## Extracted material
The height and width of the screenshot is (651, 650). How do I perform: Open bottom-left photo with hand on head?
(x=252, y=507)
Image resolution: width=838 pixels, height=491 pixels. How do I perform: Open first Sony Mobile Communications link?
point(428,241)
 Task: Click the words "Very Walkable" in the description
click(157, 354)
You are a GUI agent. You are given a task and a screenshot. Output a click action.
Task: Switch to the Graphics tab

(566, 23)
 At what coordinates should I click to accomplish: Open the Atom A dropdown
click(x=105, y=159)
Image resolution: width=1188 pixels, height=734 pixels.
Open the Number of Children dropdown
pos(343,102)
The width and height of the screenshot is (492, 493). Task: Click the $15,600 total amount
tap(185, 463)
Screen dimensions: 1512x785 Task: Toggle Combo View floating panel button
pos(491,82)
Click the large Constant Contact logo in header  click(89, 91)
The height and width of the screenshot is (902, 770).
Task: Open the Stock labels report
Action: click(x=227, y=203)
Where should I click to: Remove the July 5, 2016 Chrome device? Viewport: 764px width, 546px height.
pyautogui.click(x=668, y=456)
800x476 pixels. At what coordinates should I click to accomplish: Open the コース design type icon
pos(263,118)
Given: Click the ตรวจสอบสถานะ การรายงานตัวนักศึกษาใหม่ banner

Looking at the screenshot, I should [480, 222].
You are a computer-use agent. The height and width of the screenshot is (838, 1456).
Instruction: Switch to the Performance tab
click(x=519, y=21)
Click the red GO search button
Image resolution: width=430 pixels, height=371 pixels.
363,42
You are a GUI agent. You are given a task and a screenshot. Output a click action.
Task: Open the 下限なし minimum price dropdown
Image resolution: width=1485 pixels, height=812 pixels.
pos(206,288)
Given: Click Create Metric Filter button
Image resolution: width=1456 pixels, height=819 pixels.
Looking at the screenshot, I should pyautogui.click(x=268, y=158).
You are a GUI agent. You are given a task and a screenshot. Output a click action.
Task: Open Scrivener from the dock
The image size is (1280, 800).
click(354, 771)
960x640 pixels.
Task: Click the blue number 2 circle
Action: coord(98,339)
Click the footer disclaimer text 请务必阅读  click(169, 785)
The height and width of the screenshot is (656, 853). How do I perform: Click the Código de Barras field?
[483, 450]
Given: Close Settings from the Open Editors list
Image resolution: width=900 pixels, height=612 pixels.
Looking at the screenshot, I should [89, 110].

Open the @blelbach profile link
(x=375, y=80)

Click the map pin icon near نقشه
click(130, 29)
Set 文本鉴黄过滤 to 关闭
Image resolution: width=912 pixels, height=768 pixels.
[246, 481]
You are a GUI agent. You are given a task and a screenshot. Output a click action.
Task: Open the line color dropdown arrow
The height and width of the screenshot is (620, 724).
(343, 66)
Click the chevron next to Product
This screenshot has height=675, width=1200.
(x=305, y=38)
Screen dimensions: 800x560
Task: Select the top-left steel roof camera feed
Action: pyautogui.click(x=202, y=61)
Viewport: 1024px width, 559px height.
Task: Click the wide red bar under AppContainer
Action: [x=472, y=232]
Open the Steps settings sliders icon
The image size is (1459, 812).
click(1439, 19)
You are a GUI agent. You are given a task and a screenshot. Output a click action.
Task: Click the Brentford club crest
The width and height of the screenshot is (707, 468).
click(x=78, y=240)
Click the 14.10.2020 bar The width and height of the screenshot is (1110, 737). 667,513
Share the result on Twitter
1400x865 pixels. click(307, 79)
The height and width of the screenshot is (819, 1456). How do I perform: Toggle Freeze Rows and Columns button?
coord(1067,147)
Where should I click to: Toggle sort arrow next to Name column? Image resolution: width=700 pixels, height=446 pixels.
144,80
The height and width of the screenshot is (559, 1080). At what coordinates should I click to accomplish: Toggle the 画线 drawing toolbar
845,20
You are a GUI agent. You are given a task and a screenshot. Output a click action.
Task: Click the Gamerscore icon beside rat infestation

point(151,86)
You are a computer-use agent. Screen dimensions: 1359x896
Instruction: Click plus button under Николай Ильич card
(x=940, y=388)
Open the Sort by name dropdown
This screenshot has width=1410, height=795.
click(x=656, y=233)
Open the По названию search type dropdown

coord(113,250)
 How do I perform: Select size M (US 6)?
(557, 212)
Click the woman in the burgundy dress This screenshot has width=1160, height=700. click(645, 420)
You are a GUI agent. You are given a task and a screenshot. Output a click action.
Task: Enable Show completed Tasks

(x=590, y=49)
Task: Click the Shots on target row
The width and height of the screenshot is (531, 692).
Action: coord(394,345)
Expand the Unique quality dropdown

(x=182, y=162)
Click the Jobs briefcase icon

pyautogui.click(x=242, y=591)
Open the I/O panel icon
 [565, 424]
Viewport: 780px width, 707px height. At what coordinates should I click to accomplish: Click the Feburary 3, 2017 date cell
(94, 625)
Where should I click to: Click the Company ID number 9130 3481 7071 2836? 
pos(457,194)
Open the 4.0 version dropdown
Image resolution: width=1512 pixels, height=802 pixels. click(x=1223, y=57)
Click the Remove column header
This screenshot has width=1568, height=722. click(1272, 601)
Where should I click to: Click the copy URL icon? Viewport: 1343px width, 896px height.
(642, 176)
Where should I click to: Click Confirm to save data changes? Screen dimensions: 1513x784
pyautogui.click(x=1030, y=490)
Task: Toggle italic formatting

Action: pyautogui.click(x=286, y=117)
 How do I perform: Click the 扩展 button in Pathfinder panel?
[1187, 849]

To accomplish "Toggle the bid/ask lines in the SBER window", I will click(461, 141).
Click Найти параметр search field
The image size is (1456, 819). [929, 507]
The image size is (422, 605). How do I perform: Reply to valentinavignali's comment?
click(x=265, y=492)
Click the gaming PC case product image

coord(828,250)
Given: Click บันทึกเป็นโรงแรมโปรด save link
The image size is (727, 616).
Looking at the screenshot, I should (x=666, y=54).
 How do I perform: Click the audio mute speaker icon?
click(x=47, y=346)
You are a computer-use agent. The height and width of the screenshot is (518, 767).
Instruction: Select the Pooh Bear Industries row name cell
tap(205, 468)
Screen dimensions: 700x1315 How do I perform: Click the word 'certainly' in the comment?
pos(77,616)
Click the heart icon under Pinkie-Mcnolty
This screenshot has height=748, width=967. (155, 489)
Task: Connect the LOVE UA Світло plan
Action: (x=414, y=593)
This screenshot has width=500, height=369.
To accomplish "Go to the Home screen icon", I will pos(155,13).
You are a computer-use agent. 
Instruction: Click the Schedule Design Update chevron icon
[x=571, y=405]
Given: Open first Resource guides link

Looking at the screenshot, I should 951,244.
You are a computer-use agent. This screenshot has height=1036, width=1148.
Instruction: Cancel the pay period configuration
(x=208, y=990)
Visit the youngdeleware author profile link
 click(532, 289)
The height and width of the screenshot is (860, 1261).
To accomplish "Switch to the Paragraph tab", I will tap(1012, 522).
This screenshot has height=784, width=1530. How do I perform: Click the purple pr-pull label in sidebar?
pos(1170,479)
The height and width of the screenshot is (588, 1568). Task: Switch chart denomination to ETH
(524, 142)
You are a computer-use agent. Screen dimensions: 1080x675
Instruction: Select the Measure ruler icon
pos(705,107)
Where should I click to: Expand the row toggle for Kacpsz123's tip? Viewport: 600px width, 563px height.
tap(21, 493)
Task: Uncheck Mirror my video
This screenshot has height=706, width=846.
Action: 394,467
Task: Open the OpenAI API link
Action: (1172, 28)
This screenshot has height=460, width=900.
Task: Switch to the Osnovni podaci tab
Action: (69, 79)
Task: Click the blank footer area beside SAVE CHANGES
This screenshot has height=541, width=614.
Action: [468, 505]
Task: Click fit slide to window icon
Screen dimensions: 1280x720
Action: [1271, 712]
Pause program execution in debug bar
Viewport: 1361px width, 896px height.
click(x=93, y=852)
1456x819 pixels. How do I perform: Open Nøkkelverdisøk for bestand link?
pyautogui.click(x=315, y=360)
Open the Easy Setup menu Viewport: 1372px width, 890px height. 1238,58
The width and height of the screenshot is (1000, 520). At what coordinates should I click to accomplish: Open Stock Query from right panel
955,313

## The request
List every line of the listing that contains the string "computer", treating uppercase and lowercase letters as different.

## Solution to the problem
You are a computer-use agent. The height and width of the screenshot is (838, 1456).
You are a computer-use agent. Screen dimensions: 1359x896
You are a computer-use agent. The height and width of the screenshot is (518, 767).
You are a computer-use agent. 
You are a computer-use agent. This screenshot has height=1036, width=1148.
You are a computer-use agent. Screen dimensions: 1080x675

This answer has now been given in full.